How Hair Loss Treatments Work

The two most established treatments for genetic hair loss target opposite ends of the same problem. One approach blocks DHT production. Finasteride inhibits the enzyme that converts testosterone to DHT, reducing DHT levels and slowing follicle miniaturization. The other approach, minoxidil (available over the counter), works by widening blood vessels around the follicle and extending the growth phase of the hair cycle. Neither regrows a full head of hair on a slick-bald scalp, but both can slow progression and partially reverse thinning, particularly when started early.

For alopecia areata, a newer class of treatments called JAK inhibitors has changed the outlook significantly. These medications, including baricitinib and ritlecitinib, work by calming the overactive immune response that attacks follicles. They reduce T cell activation and help restore the follicle’s normal immune-protected status. For people with severe alopecia areata who previously had no effective options, these drugs can produce substantial regrowth.

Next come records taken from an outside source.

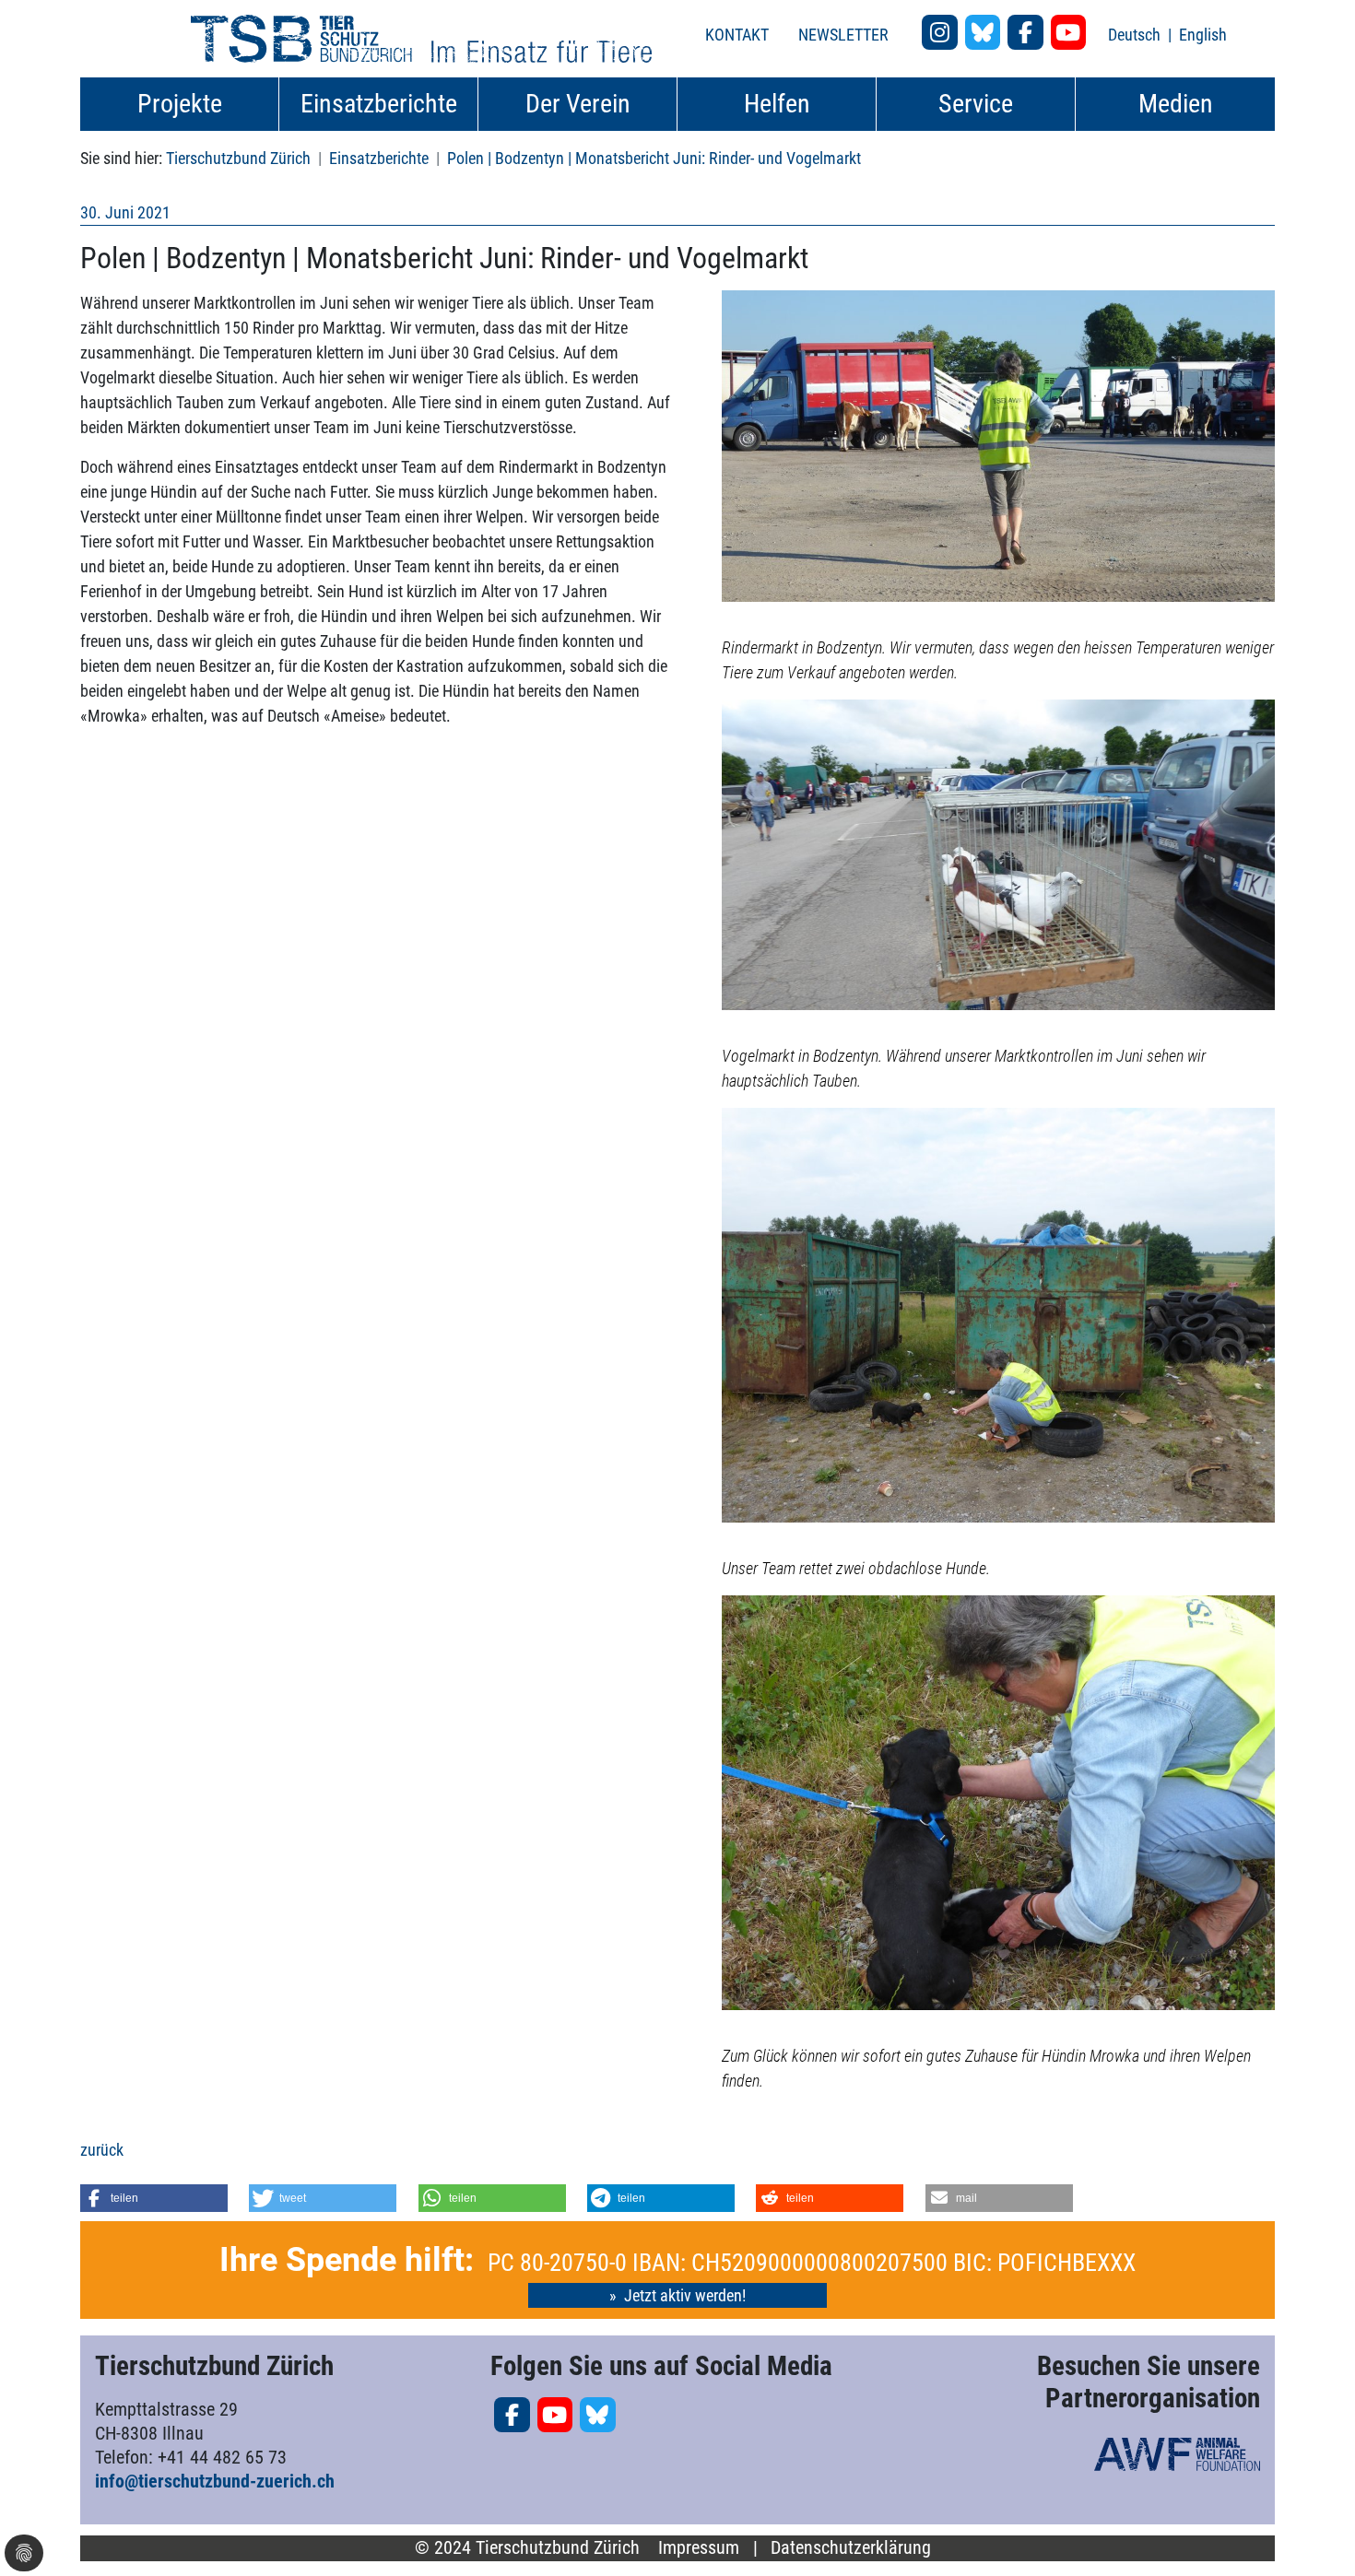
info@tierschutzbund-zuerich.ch (215, 2481)
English (1203, 34)
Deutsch (1136, 34)
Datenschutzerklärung (851, 2547)
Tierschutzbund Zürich (238, 158)
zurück (102, 2149)
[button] (154, 2198)
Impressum (698, 2547)
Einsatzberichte (379, 158)
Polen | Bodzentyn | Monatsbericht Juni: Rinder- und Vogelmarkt (654, 158)
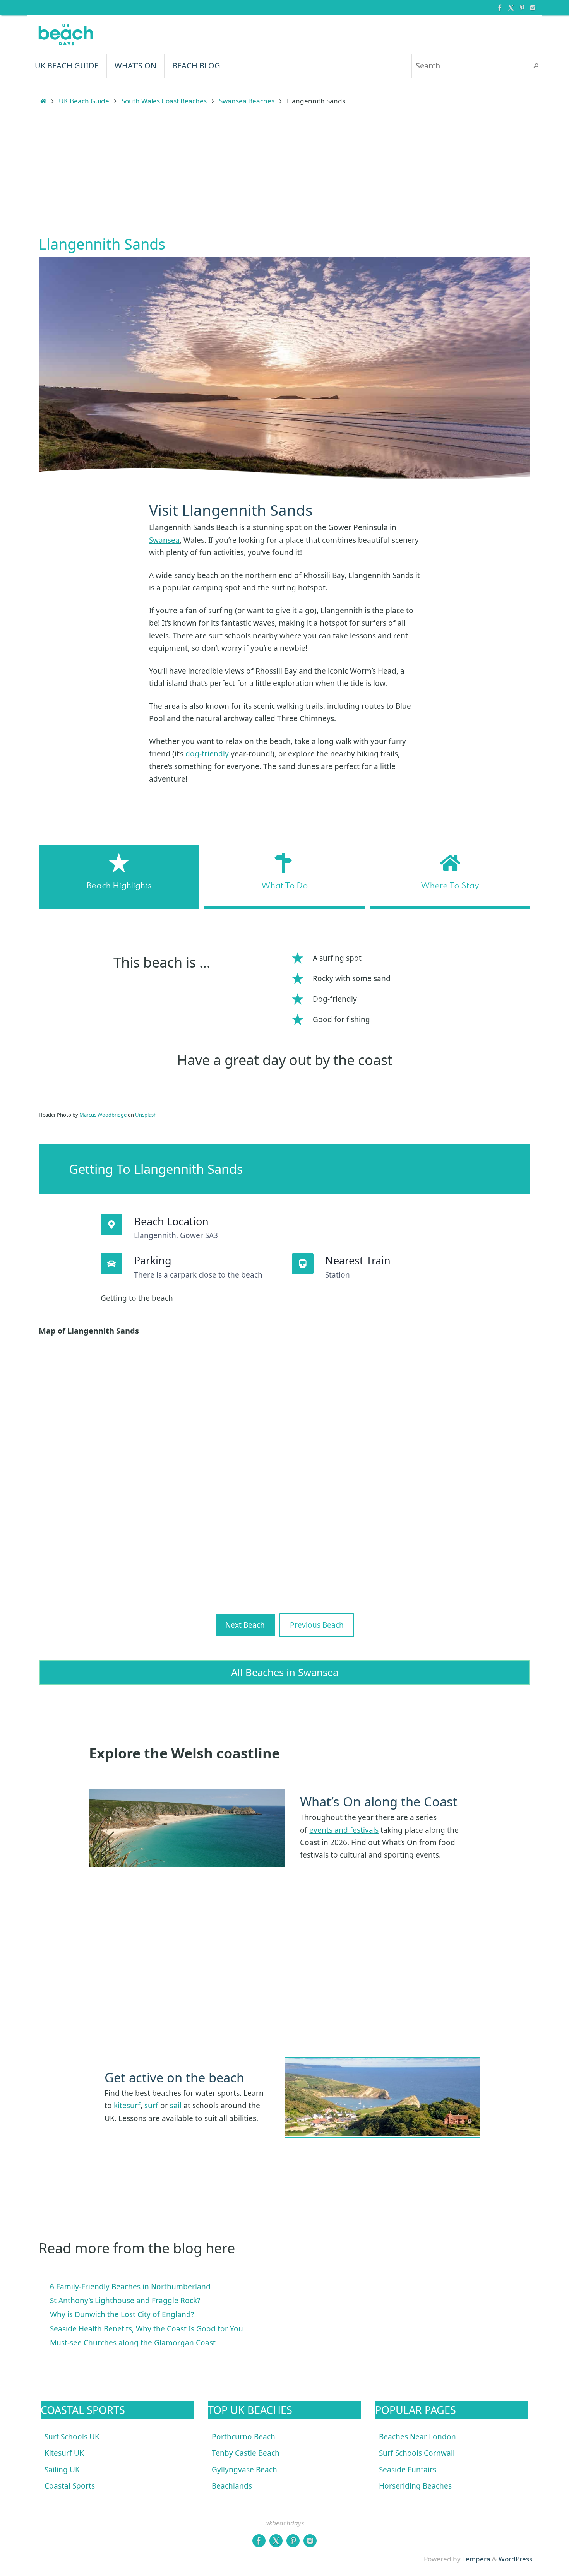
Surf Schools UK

Why Humans Evolved to Go Bald

One lingering question is whether baldness serves some evolutionary purpose or is just a genetic accident. Researchers have explored several hypotheses: that a bald scalp might signal social maturity, improve vitamin D synthesis through sun exposure, or simply hitchhike along with genes selected for other traits. A large genetic study comparing African and European populations found that the differences in baldness patterns between populations are governed more by neutral genetic drift than by natural selection. In other words, baldness doesn’t appear to have been actively favored or eliminated by evolution. The genes most strongly linked to it, particularly those near the androgen receptor, may have been selected for their effects on other traits entirely, with hair loss as an incidental side effect.